Copy word for word the lines from the start of the records through the line that contains "Equestrian (71, 461)", both included.

■ MATERIAL FOR THE TASK ■
-=-=-=-=-

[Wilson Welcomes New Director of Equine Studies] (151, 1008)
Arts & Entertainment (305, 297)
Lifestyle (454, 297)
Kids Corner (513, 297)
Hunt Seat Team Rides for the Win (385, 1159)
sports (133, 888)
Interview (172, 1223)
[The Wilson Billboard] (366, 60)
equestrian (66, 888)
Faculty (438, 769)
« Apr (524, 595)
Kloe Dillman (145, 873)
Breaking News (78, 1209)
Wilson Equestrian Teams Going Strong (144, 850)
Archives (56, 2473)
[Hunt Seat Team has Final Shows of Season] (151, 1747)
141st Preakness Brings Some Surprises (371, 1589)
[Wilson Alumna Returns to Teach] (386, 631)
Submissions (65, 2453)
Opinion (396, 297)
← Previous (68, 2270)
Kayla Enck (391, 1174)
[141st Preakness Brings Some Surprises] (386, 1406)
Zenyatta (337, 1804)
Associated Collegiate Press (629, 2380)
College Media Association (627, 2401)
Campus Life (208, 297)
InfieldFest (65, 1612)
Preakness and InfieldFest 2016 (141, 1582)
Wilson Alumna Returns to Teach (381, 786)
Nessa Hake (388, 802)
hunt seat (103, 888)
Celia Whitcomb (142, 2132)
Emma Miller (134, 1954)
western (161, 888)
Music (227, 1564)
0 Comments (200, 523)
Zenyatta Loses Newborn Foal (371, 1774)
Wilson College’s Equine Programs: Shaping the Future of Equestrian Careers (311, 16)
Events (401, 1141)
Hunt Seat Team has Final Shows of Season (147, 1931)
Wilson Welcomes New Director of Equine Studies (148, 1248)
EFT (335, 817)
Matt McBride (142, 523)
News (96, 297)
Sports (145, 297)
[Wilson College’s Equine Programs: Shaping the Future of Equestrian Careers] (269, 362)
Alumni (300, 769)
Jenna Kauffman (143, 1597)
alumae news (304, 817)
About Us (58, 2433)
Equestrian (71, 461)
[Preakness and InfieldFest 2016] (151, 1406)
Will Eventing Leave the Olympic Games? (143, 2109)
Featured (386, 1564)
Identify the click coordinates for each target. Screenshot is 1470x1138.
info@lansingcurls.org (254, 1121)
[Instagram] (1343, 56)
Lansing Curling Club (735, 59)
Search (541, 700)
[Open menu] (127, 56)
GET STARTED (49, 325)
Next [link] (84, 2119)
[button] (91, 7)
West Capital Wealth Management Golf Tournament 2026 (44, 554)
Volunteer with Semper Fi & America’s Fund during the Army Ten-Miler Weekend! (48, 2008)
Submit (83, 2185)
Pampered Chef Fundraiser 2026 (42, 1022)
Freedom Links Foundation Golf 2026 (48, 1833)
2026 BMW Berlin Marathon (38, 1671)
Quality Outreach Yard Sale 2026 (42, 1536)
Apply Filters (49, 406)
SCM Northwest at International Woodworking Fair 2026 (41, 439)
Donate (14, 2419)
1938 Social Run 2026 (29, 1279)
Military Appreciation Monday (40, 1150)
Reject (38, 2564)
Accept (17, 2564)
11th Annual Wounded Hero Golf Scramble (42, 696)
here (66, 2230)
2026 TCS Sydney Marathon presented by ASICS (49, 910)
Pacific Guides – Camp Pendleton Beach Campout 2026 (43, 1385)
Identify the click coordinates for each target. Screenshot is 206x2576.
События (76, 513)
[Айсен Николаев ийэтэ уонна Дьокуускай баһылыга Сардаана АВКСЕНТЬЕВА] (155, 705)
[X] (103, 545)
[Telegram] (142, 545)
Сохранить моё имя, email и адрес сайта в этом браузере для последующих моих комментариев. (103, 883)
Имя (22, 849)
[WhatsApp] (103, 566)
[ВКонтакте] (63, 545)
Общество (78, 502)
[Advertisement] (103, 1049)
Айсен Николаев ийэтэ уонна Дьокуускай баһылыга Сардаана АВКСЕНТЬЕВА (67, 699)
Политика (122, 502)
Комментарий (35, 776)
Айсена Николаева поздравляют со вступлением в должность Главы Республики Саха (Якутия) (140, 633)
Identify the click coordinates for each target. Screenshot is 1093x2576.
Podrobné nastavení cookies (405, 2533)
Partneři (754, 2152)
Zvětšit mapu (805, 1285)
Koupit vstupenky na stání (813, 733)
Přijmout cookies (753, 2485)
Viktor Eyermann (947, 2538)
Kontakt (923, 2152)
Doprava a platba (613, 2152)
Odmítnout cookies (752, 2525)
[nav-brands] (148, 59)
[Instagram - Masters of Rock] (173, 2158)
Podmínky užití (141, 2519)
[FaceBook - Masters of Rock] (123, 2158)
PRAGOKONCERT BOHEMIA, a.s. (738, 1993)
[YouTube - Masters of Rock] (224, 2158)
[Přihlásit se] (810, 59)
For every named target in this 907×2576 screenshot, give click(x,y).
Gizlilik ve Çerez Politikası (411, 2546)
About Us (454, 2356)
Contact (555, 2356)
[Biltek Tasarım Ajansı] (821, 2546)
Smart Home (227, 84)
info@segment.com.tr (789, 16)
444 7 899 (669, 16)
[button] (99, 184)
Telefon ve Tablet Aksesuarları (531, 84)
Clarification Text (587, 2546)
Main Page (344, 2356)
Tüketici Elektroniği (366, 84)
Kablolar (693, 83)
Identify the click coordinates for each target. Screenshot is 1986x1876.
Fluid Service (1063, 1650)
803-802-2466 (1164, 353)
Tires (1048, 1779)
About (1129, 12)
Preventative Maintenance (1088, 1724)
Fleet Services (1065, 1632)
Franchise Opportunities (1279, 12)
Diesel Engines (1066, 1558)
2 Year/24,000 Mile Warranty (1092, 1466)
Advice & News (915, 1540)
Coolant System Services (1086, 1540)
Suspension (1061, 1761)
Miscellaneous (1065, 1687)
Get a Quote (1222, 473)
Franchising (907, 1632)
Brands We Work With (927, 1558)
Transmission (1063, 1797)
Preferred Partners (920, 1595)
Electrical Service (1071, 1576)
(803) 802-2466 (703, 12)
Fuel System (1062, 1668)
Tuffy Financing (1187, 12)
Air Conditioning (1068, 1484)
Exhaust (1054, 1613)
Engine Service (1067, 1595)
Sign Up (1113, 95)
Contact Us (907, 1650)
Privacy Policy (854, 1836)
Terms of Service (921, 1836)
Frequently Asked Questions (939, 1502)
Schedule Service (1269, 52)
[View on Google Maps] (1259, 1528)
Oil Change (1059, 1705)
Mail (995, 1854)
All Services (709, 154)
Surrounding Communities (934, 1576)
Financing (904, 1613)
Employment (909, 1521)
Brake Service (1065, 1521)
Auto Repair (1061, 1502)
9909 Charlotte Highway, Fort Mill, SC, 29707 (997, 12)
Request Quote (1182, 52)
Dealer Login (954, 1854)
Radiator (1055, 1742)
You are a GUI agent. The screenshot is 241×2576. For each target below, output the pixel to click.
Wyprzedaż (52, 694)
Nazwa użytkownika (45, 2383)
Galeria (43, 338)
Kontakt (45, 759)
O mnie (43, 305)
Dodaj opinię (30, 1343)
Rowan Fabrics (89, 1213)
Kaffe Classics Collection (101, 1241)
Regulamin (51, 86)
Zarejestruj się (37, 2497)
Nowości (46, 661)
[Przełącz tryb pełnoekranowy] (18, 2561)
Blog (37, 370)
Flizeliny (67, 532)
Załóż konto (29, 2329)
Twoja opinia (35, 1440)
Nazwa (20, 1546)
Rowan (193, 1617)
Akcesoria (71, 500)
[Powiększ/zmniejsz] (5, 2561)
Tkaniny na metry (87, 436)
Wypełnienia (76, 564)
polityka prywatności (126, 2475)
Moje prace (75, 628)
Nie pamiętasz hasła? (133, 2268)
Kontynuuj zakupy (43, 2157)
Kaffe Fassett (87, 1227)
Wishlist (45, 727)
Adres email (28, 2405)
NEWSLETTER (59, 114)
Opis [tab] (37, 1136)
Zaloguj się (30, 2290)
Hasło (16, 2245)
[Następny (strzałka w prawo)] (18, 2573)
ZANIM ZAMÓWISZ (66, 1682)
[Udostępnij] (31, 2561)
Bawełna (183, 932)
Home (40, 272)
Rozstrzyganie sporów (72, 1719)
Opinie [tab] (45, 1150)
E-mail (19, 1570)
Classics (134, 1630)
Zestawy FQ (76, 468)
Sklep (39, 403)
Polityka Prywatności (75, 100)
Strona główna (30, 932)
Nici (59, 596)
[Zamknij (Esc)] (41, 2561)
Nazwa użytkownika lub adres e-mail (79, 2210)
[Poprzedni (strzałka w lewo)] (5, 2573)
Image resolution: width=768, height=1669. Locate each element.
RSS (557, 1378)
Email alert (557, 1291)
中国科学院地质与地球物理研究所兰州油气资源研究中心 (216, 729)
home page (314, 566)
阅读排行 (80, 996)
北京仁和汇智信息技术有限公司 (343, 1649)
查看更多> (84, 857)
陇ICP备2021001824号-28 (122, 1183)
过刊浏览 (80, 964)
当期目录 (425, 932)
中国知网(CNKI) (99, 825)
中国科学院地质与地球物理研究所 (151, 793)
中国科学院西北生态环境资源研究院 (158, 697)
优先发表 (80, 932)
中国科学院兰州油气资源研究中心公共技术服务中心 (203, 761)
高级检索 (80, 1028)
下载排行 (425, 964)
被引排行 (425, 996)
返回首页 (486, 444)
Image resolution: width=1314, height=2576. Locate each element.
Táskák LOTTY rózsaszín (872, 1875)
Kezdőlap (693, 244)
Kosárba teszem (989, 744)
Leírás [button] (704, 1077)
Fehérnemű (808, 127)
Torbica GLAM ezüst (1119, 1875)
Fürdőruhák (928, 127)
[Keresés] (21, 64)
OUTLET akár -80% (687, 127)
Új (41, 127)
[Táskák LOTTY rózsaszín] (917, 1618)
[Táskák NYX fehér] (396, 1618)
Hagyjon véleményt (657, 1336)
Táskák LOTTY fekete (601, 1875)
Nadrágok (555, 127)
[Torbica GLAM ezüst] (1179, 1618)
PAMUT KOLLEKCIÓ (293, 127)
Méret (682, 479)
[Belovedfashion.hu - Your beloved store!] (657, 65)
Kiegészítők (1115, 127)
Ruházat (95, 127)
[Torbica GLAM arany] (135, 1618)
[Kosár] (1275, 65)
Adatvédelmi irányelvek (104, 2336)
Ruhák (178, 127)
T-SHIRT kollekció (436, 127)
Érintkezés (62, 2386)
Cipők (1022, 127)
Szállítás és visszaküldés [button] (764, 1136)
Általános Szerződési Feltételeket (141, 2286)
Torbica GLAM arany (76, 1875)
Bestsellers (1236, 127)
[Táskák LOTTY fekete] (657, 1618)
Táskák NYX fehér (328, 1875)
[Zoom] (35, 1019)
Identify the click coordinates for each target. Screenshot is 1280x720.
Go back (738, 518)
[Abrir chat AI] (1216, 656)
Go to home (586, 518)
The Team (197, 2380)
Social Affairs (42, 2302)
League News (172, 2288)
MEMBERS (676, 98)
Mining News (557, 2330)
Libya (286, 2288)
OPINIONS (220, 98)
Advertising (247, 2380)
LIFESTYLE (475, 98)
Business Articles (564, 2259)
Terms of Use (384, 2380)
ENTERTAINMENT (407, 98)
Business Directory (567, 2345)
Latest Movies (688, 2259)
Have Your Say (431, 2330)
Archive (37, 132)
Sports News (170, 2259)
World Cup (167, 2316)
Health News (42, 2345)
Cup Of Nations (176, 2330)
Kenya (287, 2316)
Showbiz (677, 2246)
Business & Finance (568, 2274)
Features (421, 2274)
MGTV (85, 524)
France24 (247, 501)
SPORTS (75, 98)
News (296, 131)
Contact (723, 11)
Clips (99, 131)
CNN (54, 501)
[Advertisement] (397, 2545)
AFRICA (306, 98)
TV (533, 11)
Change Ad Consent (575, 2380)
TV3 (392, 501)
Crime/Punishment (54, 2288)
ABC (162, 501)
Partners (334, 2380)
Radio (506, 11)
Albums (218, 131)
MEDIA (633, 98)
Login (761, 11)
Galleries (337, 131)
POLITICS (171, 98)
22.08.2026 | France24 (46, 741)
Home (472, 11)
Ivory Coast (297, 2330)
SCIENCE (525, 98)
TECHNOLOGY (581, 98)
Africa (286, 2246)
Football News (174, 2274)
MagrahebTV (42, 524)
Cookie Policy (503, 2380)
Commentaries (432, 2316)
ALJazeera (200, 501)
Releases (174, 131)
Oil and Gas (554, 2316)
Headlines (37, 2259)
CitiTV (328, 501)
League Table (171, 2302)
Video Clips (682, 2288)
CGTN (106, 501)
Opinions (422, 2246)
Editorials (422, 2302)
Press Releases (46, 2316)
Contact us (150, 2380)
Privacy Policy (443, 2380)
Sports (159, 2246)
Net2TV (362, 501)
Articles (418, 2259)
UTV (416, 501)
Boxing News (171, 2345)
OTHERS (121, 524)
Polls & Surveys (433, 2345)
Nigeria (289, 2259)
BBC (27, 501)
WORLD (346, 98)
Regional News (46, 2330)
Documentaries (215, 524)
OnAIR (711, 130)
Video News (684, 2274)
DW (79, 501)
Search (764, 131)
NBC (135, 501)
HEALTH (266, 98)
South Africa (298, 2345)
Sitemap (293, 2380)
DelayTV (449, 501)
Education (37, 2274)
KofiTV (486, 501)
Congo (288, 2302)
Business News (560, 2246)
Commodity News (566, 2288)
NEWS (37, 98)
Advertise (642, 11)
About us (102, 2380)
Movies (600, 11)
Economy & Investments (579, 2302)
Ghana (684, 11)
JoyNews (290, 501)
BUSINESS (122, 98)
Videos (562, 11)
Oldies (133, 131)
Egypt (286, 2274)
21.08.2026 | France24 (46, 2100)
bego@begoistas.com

-=-=-=-=-

■ RESPONSE ■
[Wilson Welcomes New Director of Equine Studies] (151, 1008)
Arts & Entertainment (305, 297)
Lifestyle (454, 297)
Kids Corner (513, 297)
Hunt Seat Team Rides for the Win (385, 1159)
sports (133, 888)
Interview (172, 1223)
[The Wilson Billboard] (366, 60)
equestrian (66, 888)
Faculty (438, 769)
« Apr (524, 595)
Kloe Dillman (145, 873)
Breaking News (78, 1209)
Wilson Equestrian Teams Going Strong (144, 850)
Archives (56, 2473)
[Hunt Seat Team has Final Shows of Season] (151, 1747)
141st Preakness Brings Some Surprises (371, 1589)
[Wilson Alumna Returns to Teach] (386, 631)
Submissions (65, 2453)
Opinion (396, 297)
← Previous (68, 2270)
Kayla Enck (391, 1174)
[141st Preakness Brings Some Surprises] (386, 1406)
Zenyatta (337, 1804)
Associated Collegiate Press (629, 2380)
College Media Association (627, 2401)
Campus Life (208, 297)
InfieldFest (65, 1612)
Preakness and InfieldFest 2016 (141, 1582)
Wilson Alumna Returns to Teach (381, 786)
Nessa Hake (388, 802)
hunt seat (103, 888)
Celia Whitcomb (142, 2132)
Emma Miller (134, 1954)
western (161, 888)
Music (227, 1564)
0 Comments (200, 523)
Zenyatta Loses Newborn Foal (371, 1774)
Wilson College’s Equine Programs: Shaping the Future of Equestrian Careers (311, 16)
Events (401, 1141)
Hunt Seat Team has Final Shows of Season (147, 1931)
Wilson Welcomes New Director of Equine Studies (148, 1248)
EFT (335, 817)
Matt McBride (142, 523)
News (96, 297)
Sports (145, 297)
[Wilson College’s Equine Programs: Shaping the Future of Equestrian Careers] (269, 362)
Alumni (300, 769)
Jenna Kauffman (143, 1597)
alumae news (304, 817)
About Us (58, 2433)
Equestrian (71, 461)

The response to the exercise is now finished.